The offer of the petition in the action filed by deceased against his first physician for wrong treatment was not accompanied by an offer to prove the physician was not of good reputation or deceased fell short of due care in consulting him. The duty of a party injured by the tort of another to use reasonable care to obviate, as far as possible, bad results from the injury and thereby diminish the damages, extends no further in the matter of selecting a physician to treat the injury, than to select one of good repute. For lack of care and skill shown by such a physician in his treatment, the patient is not answerable, nor is the circumstance admissible to mitigate the damages for which the tortfeasor is liable. [Elliott v. Kansas City, 174 Mo. 554, 74 S. W. 617, and cases cited.] The petition filed by deceased against his physician was properly excluded because it tended to establish no fact favorable to defendant.

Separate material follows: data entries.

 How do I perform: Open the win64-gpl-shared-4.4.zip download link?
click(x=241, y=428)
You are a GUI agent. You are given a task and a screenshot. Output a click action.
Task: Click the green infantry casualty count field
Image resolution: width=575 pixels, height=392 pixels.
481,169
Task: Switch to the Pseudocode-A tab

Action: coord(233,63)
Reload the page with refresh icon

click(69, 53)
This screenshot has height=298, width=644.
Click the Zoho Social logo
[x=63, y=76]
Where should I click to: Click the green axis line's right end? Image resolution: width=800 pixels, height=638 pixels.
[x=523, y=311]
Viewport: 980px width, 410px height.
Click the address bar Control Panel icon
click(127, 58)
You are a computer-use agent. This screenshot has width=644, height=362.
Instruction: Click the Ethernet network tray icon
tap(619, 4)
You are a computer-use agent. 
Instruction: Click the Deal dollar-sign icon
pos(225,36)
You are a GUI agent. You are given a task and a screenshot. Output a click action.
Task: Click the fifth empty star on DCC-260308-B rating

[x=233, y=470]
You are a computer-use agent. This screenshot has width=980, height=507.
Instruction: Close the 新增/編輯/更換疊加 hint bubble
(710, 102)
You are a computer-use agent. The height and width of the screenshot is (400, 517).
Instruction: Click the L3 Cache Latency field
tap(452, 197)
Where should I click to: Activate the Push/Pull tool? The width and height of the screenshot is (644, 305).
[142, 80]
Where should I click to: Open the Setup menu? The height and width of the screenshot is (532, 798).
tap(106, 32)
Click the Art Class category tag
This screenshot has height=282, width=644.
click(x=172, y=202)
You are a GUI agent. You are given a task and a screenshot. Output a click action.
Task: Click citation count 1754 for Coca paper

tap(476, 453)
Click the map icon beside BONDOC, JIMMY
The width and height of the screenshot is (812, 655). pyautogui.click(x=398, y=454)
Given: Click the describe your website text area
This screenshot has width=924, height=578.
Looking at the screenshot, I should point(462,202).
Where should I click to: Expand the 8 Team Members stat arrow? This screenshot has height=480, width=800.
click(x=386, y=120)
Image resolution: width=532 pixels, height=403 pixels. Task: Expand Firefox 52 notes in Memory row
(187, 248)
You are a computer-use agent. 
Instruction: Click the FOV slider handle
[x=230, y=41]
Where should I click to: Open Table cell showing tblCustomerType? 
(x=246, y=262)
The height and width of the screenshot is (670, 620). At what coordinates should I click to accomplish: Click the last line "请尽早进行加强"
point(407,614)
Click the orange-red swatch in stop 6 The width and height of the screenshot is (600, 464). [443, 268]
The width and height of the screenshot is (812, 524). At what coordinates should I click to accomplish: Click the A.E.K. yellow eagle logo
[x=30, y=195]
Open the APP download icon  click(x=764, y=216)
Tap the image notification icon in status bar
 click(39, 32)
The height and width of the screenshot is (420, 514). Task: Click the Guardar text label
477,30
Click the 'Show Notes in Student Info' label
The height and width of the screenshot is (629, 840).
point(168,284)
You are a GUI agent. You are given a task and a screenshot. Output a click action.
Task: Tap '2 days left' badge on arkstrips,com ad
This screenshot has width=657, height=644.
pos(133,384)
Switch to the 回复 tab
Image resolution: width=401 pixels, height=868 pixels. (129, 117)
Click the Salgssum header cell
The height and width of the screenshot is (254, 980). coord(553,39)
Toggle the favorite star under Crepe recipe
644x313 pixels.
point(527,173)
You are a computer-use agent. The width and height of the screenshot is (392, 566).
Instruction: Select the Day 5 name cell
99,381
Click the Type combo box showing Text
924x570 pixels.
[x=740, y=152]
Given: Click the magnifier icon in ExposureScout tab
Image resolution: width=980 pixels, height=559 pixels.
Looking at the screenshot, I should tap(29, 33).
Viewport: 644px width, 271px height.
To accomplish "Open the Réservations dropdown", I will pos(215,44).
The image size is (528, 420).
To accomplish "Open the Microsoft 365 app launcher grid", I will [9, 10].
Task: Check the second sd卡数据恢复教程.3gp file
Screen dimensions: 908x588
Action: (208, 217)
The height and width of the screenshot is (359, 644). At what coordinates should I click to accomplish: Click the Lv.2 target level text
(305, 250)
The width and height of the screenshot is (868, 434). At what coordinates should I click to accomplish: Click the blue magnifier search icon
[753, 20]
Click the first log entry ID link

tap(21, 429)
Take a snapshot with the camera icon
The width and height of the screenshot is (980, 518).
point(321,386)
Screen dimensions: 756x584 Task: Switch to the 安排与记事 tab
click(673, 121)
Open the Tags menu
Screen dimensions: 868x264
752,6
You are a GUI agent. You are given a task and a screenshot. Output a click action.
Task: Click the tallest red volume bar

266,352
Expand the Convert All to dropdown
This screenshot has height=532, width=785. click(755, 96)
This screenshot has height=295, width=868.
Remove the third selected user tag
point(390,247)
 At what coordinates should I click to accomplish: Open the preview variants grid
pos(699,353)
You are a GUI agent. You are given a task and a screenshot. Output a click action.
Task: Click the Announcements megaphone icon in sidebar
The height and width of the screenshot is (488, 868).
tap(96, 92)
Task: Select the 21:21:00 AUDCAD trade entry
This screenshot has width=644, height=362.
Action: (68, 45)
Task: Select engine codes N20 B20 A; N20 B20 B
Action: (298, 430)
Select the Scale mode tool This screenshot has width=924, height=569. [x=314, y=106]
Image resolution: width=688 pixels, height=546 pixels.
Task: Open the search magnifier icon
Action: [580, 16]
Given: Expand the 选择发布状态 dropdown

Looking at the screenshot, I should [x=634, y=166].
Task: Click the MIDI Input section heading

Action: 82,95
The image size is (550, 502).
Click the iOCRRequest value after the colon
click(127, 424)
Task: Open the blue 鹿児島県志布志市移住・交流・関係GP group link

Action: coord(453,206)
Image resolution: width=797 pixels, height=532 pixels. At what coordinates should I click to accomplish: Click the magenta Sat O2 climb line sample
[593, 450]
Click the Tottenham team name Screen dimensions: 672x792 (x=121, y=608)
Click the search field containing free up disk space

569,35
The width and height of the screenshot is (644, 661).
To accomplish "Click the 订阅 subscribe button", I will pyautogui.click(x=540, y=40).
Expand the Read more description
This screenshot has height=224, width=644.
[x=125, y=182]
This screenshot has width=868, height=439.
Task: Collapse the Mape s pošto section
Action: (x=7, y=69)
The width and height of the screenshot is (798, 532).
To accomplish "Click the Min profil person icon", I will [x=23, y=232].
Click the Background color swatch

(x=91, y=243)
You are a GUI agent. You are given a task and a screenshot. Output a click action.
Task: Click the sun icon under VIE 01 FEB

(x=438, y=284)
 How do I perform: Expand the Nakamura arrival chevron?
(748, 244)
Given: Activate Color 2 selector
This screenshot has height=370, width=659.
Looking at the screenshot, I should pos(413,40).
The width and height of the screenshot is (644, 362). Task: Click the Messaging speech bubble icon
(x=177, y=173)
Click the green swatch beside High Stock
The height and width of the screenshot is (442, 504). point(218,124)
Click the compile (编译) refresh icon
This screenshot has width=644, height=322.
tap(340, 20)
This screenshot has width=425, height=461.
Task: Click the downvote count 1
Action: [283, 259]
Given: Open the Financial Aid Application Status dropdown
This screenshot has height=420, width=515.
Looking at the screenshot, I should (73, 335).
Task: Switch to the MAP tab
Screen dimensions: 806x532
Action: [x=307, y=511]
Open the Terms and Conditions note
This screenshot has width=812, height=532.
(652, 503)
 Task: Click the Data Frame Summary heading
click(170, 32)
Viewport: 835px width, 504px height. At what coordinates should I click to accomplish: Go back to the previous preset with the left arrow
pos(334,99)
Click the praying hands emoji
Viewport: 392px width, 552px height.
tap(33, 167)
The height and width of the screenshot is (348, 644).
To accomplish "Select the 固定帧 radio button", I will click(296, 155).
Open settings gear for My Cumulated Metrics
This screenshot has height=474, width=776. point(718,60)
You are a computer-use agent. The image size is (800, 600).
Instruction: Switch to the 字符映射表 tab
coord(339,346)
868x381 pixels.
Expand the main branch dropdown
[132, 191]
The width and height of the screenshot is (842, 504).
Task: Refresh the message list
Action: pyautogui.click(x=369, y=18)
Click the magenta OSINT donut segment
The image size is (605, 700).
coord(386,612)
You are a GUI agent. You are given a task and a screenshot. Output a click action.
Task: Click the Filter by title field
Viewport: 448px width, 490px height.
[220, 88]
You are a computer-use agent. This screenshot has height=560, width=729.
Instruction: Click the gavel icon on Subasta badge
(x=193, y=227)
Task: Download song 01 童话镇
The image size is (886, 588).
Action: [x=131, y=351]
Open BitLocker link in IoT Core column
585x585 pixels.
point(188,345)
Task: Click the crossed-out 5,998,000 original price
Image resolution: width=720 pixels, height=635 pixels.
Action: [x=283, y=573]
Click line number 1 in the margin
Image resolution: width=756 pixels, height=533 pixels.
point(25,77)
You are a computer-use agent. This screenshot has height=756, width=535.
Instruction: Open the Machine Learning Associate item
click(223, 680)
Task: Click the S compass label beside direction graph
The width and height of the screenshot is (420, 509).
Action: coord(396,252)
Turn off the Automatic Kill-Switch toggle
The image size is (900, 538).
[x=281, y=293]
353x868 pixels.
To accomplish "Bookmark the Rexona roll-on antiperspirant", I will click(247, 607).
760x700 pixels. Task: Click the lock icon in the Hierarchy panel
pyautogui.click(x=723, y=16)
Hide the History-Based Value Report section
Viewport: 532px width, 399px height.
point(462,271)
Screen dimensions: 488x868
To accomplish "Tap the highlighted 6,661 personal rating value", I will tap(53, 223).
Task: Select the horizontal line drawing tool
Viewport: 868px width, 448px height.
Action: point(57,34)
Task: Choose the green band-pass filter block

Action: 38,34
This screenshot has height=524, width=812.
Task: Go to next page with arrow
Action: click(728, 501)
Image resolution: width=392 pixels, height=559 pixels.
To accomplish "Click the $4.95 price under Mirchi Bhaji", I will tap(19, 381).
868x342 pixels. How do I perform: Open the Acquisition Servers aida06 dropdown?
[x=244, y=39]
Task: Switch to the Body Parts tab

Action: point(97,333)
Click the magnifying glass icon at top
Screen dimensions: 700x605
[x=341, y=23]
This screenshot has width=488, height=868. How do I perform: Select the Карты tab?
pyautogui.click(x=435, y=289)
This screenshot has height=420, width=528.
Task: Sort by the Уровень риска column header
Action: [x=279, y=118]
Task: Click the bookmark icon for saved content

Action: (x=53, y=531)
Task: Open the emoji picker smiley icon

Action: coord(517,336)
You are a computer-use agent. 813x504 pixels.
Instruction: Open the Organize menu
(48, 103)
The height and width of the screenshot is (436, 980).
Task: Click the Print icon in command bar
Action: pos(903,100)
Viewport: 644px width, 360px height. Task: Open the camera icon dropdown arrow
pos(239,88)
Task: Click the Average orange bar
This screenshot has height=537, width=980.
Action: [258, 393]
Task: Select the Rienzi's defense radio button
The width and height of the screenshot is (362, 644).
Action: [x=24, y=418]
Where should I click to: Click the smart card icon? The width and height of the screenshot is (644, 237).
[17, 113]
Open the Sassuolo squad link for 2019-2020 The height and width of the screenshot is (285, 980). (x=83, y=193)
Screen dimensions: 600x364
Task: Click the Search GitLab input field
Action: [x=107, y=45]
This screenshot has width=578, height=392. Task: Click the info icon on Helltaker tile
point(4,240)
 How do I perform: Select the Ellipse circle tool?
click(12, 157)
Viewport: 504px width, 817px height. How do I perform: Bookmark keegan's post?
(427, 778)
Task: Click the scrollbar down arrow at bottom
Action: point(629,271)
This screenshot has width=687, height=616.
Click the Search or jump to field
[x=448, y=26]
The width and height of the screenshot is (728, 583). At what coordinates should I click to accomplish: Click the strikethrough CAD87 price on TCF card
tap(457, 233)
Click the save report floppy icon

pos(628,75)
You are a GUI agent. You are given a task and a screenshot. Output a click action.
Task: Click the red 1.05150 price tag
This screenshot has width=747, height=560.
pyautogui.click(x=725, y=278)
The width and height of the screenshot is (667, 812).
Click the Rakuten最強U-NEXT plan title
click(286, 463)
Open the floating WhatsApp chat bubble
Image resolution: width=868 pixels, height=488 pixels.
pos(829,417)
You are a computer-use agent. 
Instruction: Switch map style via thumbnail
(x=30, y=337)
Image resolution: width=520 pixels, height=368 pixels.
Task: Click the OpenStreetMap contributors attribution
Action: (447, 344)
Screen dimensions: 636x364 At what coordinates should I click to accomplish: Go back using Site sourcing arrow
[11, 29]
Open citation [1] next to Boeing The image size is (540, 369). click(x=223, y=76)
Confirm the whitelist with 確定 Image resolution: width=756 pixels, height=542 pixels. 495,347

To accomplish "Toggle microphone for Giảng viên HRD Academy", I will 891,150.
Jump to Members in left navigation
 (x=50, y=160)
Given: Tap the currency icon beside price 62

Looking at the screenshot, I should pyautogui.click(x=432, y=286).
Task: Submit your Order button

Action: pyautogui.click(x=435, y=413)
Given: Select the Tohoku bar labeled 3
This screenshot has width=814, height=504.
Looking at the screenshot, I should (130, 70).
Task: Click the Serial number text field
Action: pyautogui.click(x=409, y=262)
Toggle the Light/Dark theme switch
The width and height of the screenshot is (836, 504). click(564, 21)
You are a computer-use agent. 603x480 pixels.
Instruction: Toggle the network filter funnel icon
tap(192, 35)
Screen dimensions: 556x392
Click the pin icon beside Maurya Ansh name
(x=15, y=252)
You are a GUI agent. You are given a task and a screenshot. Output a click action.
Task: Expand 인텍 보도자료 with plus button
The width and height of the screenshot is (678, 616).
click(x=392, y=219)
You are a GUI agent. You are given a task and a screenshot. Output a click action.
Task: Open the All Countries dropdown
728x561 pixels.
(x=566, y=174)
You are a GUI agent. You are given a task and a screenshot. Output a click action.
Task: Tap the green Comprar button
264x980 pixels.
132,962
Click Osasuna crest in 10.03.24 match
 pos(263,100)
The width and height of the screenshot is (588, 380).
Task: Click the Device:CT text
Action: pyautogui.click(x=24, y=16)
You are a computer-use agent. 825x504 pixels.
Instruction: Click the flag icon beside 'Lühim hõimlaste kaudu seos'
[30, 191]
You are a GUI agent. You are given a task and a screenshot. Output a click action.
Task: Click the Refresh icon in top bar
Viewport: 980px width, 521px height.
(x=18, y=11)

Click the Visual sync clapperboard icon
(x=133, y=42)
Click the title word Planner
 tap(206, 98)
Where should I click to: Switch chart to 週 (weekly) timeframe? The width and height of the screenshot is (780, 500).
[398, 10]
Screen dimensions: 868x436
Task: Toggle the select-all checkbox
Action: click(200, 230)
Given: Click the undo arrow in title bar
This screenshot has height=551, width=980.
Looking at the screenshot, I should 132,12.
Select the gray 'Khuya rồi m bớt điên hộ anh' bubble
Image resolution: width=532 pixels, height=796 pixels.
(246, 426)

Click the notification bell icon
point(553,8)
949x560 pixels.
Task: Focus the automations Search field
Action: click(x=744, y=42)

Error is assigned for receiving evidence of the sum paid by deceased for hospital expenses. We think the assignment not well taken, despite the strict rule which prevails in this State about not receiving evidence of, nor authorizing the jury to allow for, items of special damages not averred. The petition alleges deceased had been caused expense and compelled to expend money for medical and surgical attention, medicines and nursing. It would be better to enumerate, among the claims for damages, a hospital bill, if the amount of one is expected to be recovered; but as -evidence of payment of such a bill was received in this case without objection, we hold the court did not err in letting the jury include the item in their award. [Mellor v. Railroad, 105 Mo. 455, 16 S. W. 849.]

*664As regards the error assigned for permitting Dr. Raithel to state the amount of his bill, we remark the question was badly framed, for he should have been asked to state the reasonable value of his services. However, in view of the amount remitted from the verdict, this does not constitute reversible error, if it would in any event.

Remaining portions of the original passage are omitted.